The two most important things are: Don't give up. And don't go it alone. Many others have been where you are and can help you. Give them the gift of sharing with you.

Tuesday, January 25, 2011

Fear of the unknown

The worst part about cancer is not knowing.
You don't know
• how treatment will go
• what side effects you'll face
• how much pain there will be
• what tomorrow holds

And not knowing brings with it fear. That’s normal.

The best way to combat fear is to learn all you can—--about the cancer, the treatments and possible side effects, anything you can get your hands on. Research online, visit your local library or go to a book store. Don’t give up until you’ve found what you’re looking for. The more you learn, the better equipped you’ll be to face what today brings.

My book "Stepping Through Cancer: A Guide for the Journey" will be available mid-February. It’s a caregiver’s manual so you know what to expect, how to handle what today brings, and how to prepare for tomorrow. I'll let you know when it's available.

Keep learning!

Monday, January 3, 2011

Diagnosis

The first time you hear the word "cancer", your life comes to a screeching halt. You have more questions than answers and you argue with yourself and with God. How? Why? When? What? Who? Where? Questions tumble over each other without making any sense.

Cancer is no longer the death sentence it once was. The American Cancer Society has statistics showing that most cancer patients survive. Most! We've come a long way. Now, there are multiple treatments and procedures available to customize for each patient.

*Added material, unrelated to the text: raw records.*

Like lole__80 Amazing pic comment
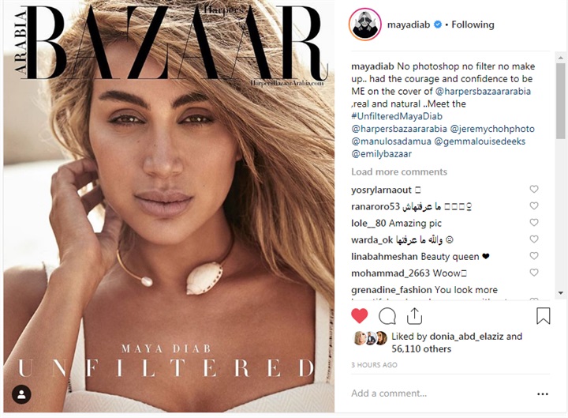568x418 pixels. 534,222
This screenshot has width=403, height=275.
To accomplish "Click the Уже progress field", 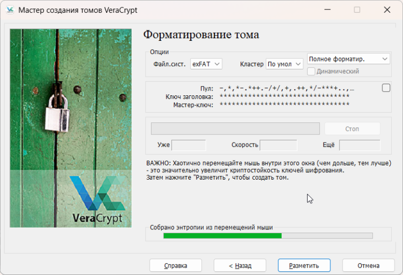I will tap(188, 145).
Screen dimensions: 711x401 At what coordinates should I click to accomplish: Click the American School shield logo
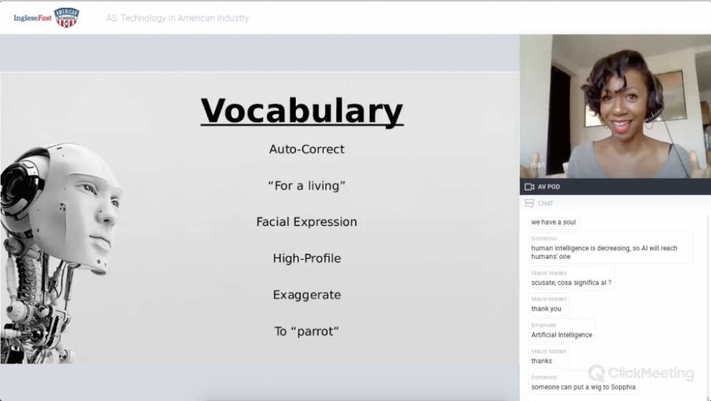67,17
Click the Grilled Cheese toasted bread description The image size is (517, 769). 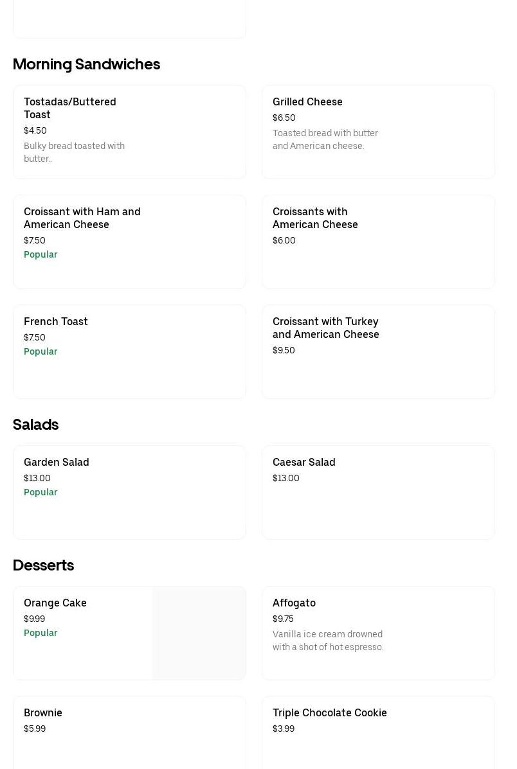tap(325, 139)
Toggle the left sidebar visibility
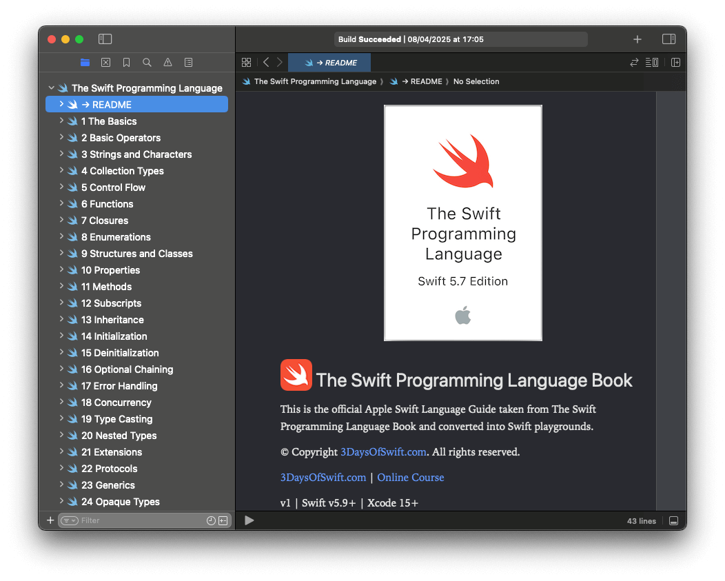This screenshot has width=725, height=581. 105,39
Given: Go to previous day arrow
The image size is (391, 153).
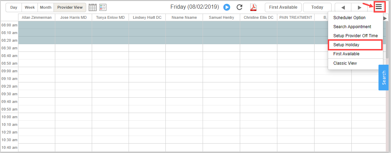Looking at the screenshot, I should 343,7.
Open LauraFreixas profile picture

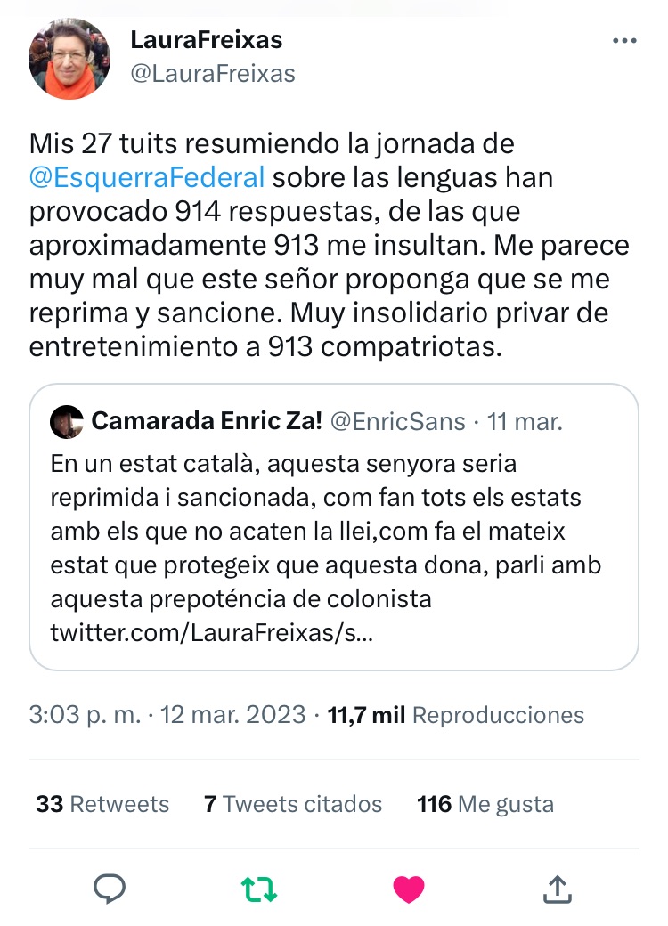[x=69, y=58]
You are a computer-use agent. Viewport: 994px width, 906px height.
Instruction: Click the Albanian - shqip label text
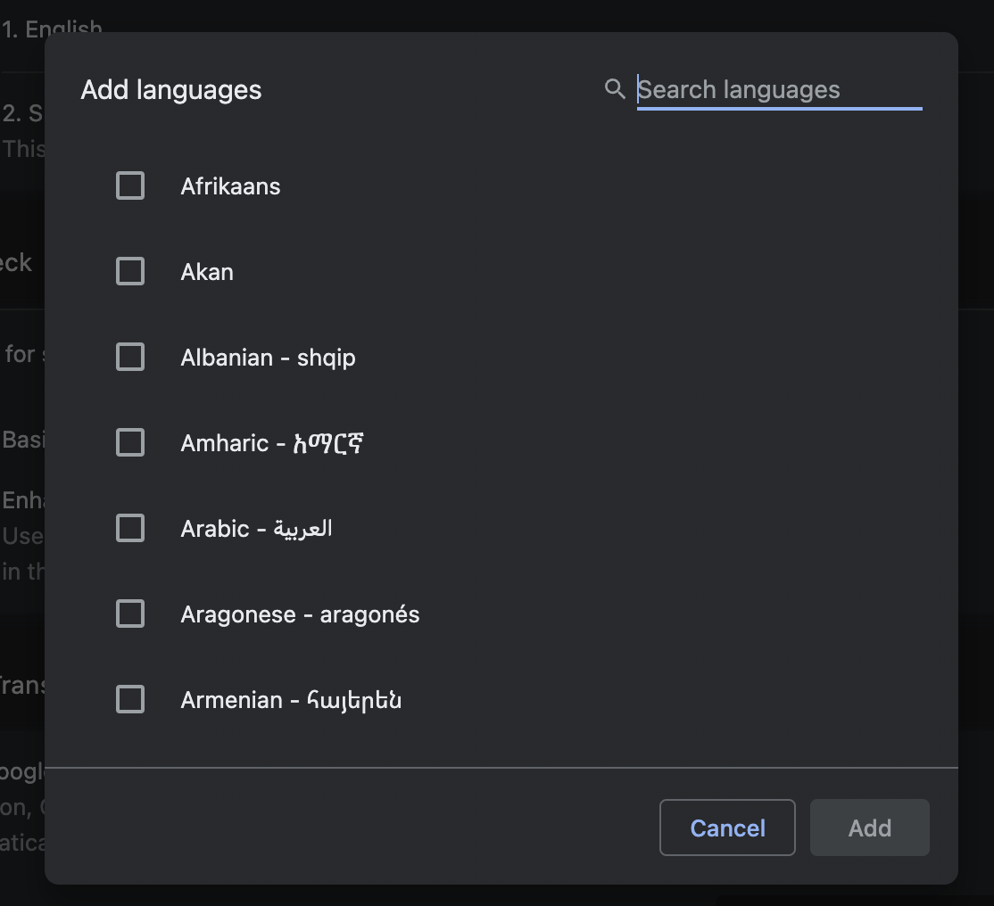click(268, 358)
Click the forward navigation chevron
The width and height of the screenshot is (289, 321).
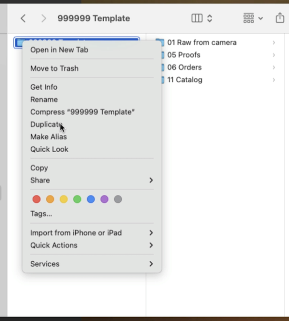(44, 18)
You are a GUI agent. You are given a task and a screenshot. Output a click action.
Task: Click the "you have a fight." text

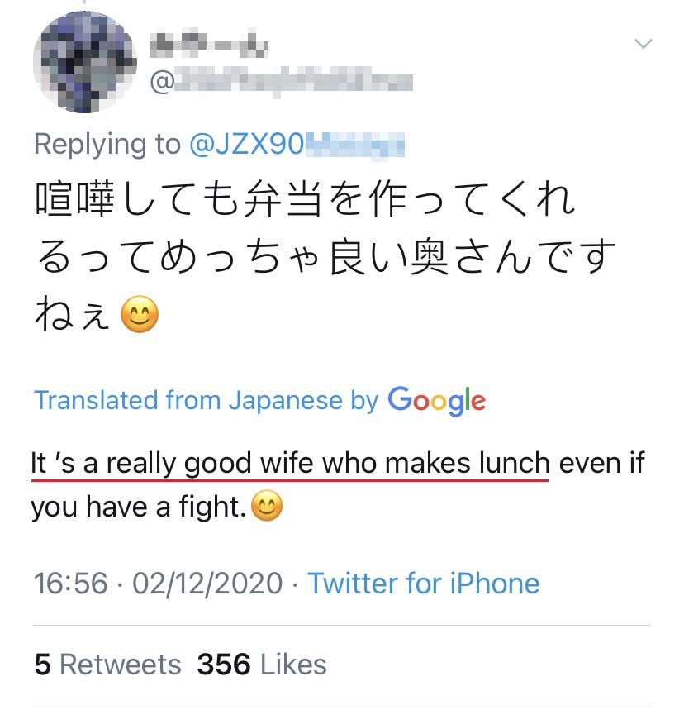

And you have choices in your treatment.

Make up your mind to fight this invader with every weapon you have. It's a fight that you can win. You're worth it, and your loved ones need you around. Just hang in there, and never give up.

Friday, October 29, 2010

Stepping Through Cancer, A Guide for the Journey

We are only three months from the release of my book, "Stepping Through Cancer, A Guide for the Journey." This book takes my knowledge and experience from caring for my husband when he had cancer, and combines it with information on the many steps caregivers face on their cancer journey.

In addition, we'll be publishing a Caregiver's Handbook for you to take notes at all appointments and file all the paperwork you'll receive. This was invaluable to us during Bryan's illness.

I'll be blogging here about various things you'll encounter. Feel free to comment and add your thoughts and memories.

This is a journey best traveled with a friend. That's what I want to be--a friend to travel with you. You're not alone. I'm here.